> **EXTRACT PROVIDED**
****

The Macroscope will empower UvA researchers to address crucial research questions, develop new theories and interventions. 'Our researchers are working to understand and help address various complex, interconnected societal challenges, from the climate crisis to social inequalities, or the rise of misinformation to how we interact with AI. The research infrastructure provided by the Macroscope will open new and exciting paths to conduct innovative, groundbreaking and socially impactful research in these and many more areas', says Prof. Christa Boer, dean of the Faculty of Social and Behavioural Sciences. 'The scalable research that the Macroscope infrastructure allows for, offers a unique, longitudinal perspective on how issues of culture and identity interact with social questions', adds Prof. Julia Noordegraaf, vice-dean of research of the Faculty of Humanities.

****

> **WHAT YOU WILL DO**
[1] In one to three sentences, explain what the Macroscope passage says lets the infrastructure offer a longitudinal perspective on culture, identity and social questions.
[2] Answer these questions about the Macroscope passage:
(a) What position does Prof. Christa Boer hold?
(b) What position does Prof. Julia Noordegraaf hold?
(c) Which societal challenge does Boer name first?
[3] Summarize the Macroscope passage in two sentences.
Use only the Macroscope passage to answer.

> **DATASET EXCERPT**
****

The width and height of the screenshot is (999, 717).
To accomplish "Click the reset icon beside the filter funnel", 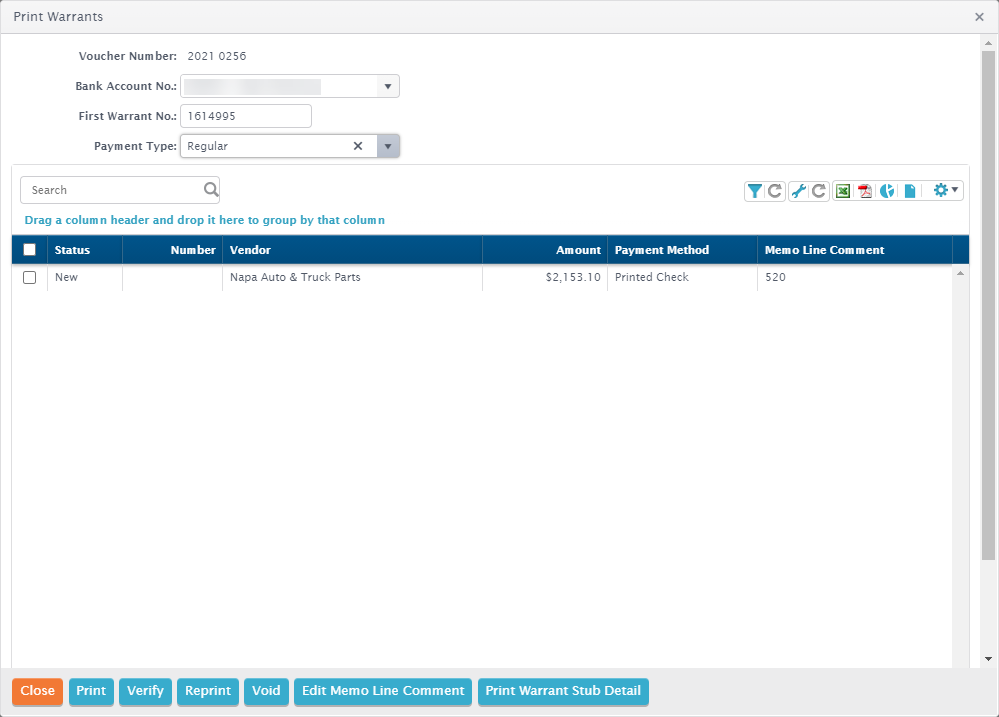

****

> **PROBLEM SOLUTIONS**
[1] It is the scalable research that the Macroscope infrastructure allows for. According to Prof. Julia Noordegraaf, this scalable research offers a unique, longitudinal perspective on how issues of culture and identity interact with social questions.

[2]
(a) Dean of the Faculty of Social and Behavioural Sciences.
(b) Vice-dean of research of the Faculty of Humanities.
(c) The climate crisis.

[3] The Macroscope will empower UvA researchers to address crucial research questions and develop new theories and interventions, opening new paths for socially impactful research on challenges such as the climate crisis, social inequalities, misinformation and how we interact with AI. Its scalable research also offers a unique, longitudinal perspective on how culture and identity interact with social questions.